How come when I run a low pass and/or high pass filter on my recordings in Audacity (High pass-250, Low pass-600), these frequencies still appear when I load these edited wav files in Praat? I really like Praat's spectrograms, sonograms, and the various analyses you can do with them.

I filtered out a recording with a high pass of 250 Hz and a low pass of 600, but I still get a pickup of 1xx Hz in my spectrograms in Praat. Anyone know what the deal is? I thought the filter would have "attenuated" such a low frequency...

Thanks!

I thought the filter would have "attenuated" such a low frequency...

It has. But you have to ask yourself by how much. Your spectrogram shows a typical range of about 60dB, and to ask a 250Hz filter to have attenuated an octave down by more than 60dB is asking a lot - how steep did you specify your filter, and if you are filtering that hard, how do you know you are not corrupting the signal? A filter blends from the passband to the stopband, and typically steeper filters adversely affect the tonal quality.

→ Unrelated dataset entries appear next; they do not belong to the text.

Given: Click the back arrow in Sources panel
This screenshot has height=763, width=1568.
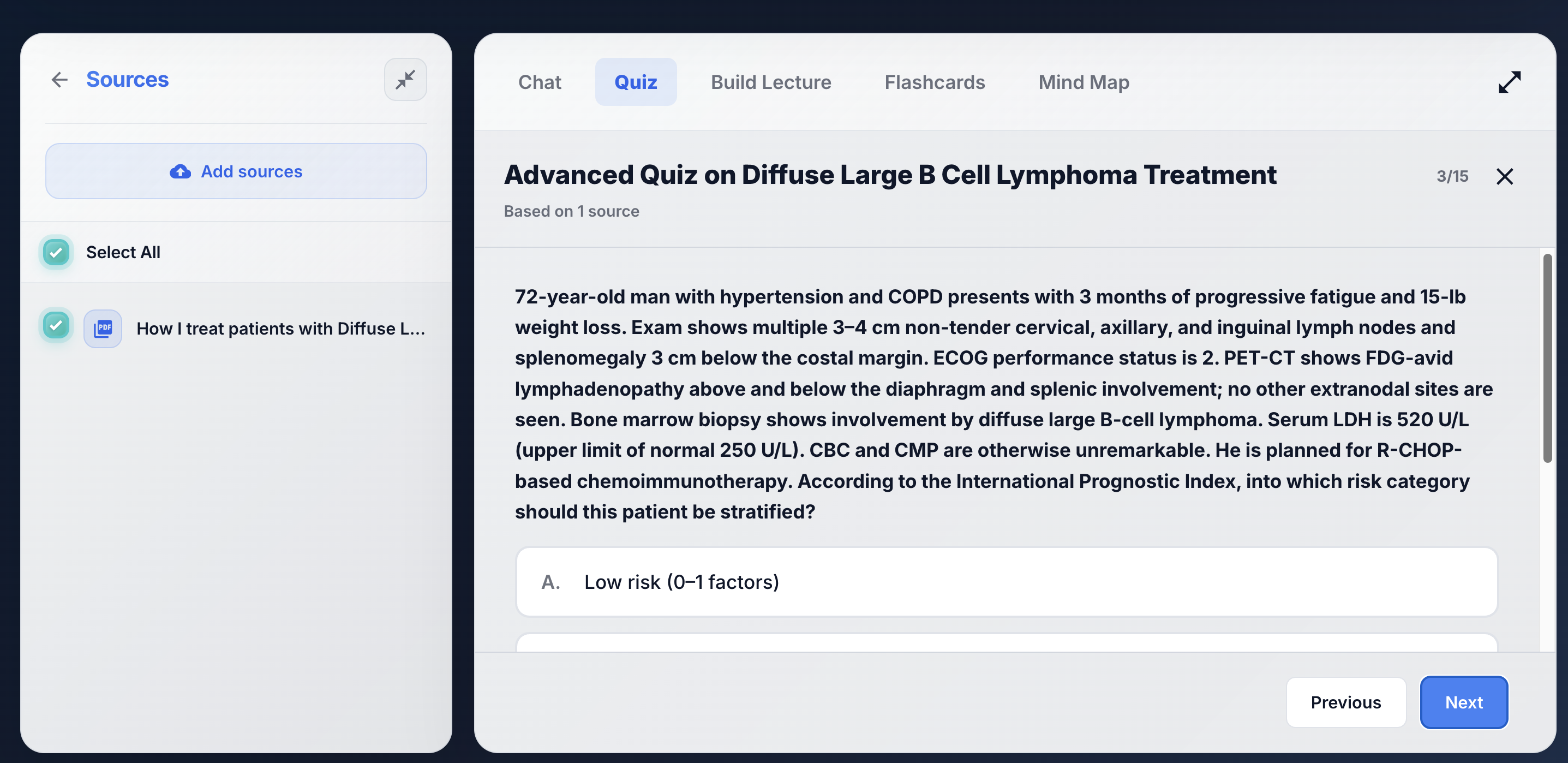Looking at the screenshot, I should (59, 80).
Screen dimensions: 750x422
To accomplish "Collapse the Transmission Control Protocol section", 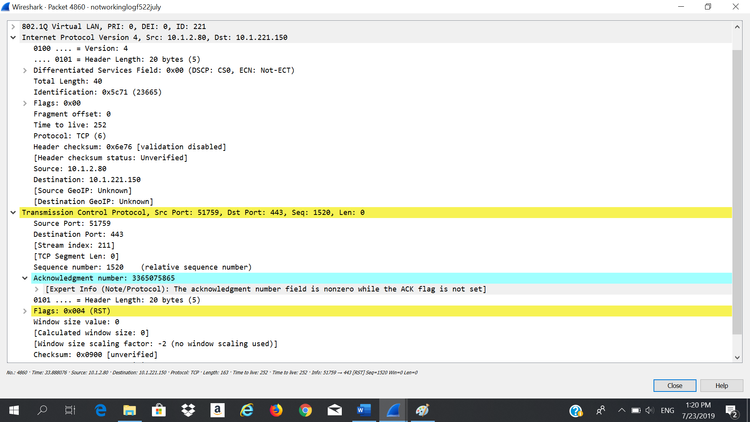I will [x=13, y=212].
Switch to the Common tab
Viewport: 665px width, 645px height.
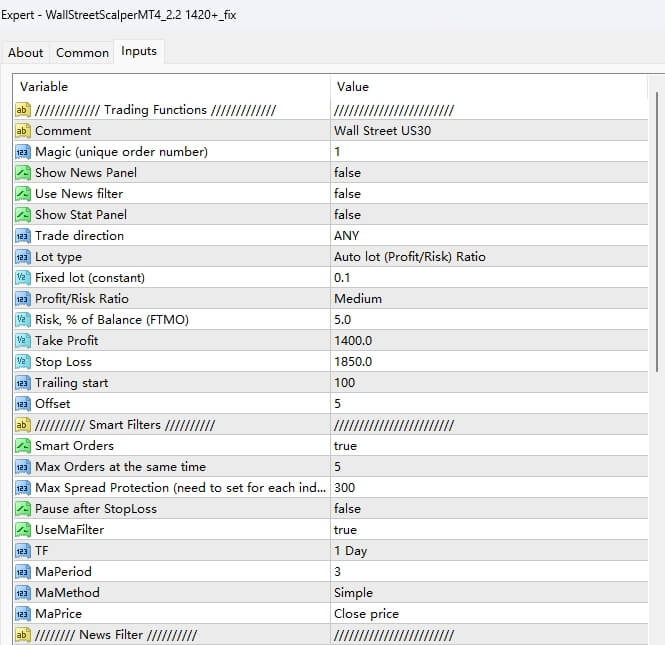point(82,53)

You ideally want to get a bit closer, but you do have a signal that is visible so you shouldn't need to filter that hard. Try expanding the LF section or use a log frequency scale

How "hard" would you filter it then? Just do the high pass of 300 HZ like you suggested earlier?

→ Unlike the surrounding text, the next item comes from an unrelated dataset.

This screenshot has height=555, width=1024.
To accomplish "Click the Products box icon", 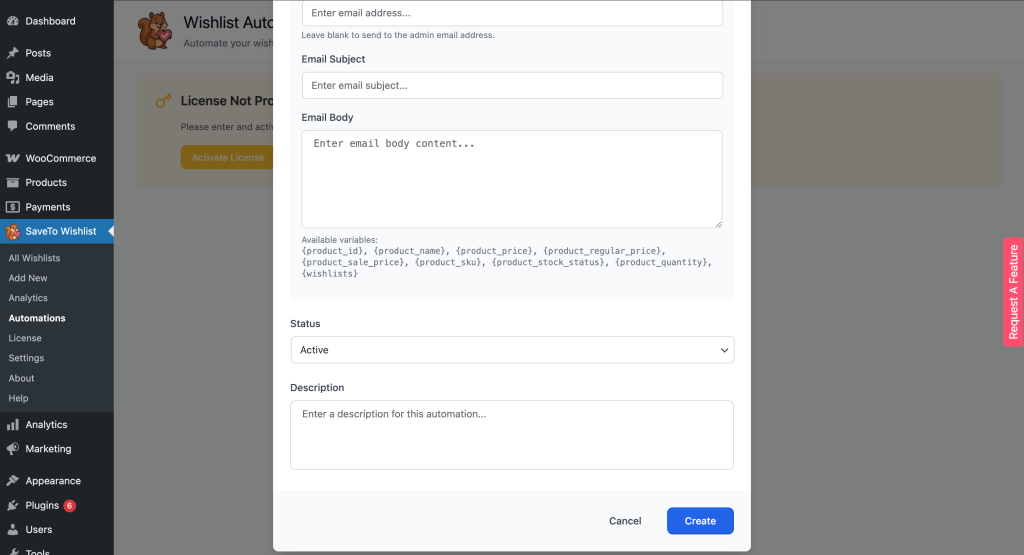I will coord(13,183).
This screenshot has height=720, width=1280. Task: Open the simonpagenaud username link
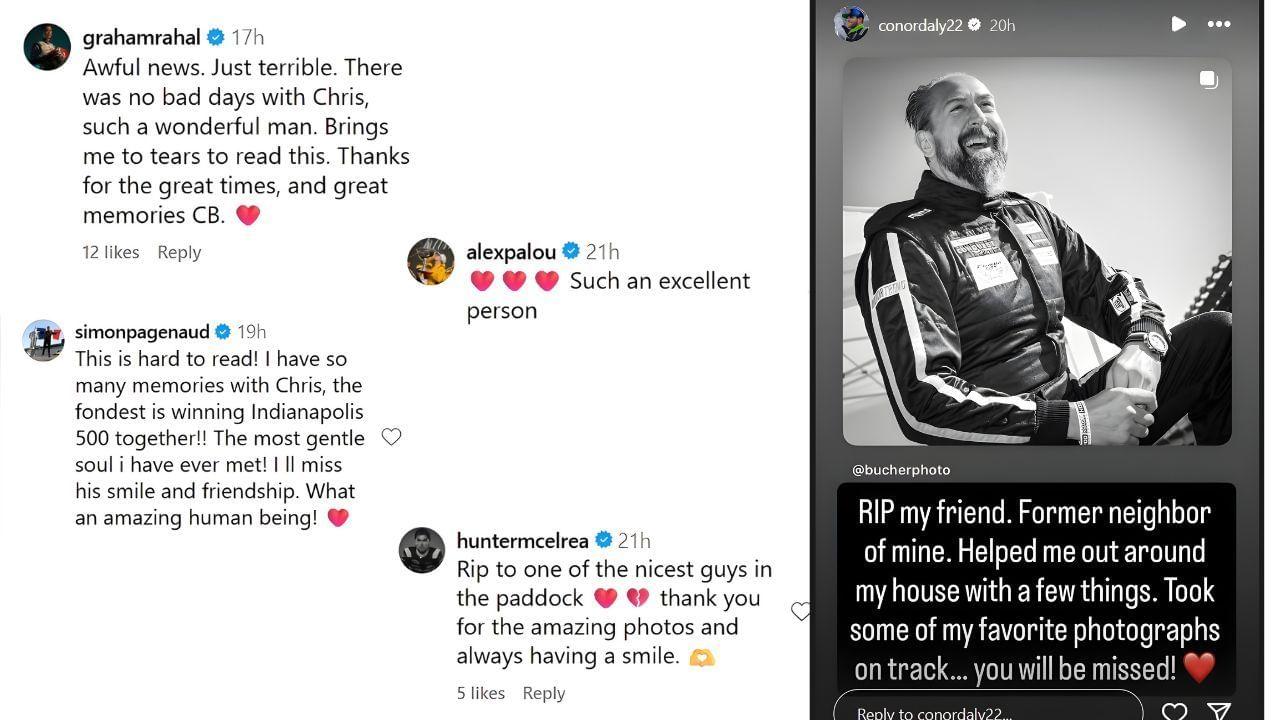[x=139, y=331]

And what do you mean "expand the LF section"? I've been looking at it and can't quite figure this out!

Thanks.

Take this recording of a scops owl for example. I love the loneliness of this owl signal coming from about half of a mile away, but let's face it I'm not going to win awards with it as it is weak and swamped by crickets. I don't generally do filtering if I want a spectrogram, so let's see what this does.

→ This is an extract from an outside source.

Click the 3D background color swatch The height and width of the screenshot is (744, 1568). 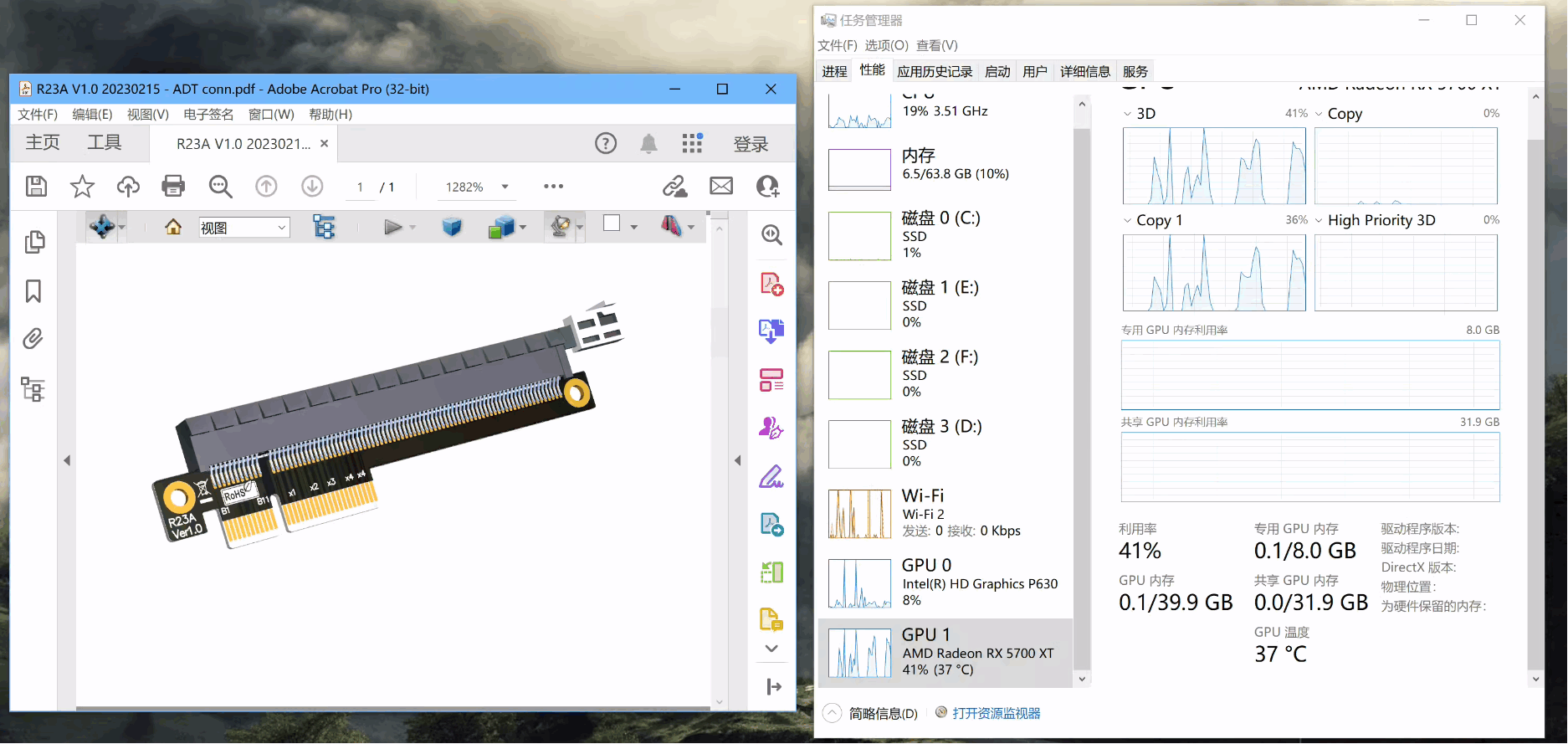pos(612,223)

scops1.png is what I get if I take this into Raven straight. Pretty rough though the owl signal is visible. Let's see what we can do. First thing to note is I am looking over a long period of time (2.5 secs) so I am not placing a premium on temporal resolution. So let's see if some frequency resolution helps - owl songs nend to be long notes held for a while, as opposed to say the twittering of a wren. So I rack up the resolution bar on Raven (the right-hand slider) all the way up to 975, which gets me scops1_res975.png

I then observe that all the action I want is down low, and i can get rid of those pesky crickets if I zoom in to the frequency range using the + sign on the vertical slider in Raven to give me a closeup of the range 0 - 3.8kHz. I don't need all the HF rubbish. I observe the scops starts at 1.6kHz rapidly falling to 1.3kHz which is held pretty much steady with a faitn waver at the end. If I were looking for harmonics I would look for the second harmnic at 1.6kHz x 2 - 3.2kHz but there isn't any above the noise floor so I guess this is a pretty pure call.

This was recorded with a parabolic dish at night and you really shouldn't try and record things half a mile away but Raven can still pull something from the mess. You don't need any filtering if you are simply using the sound file for spectrograms - it doesn't help make things more visible. It can help tmake things more listenable - the owl would be clearer if I filtered out some to the HF from the crickets, though I would damage the soundscape, such as it is.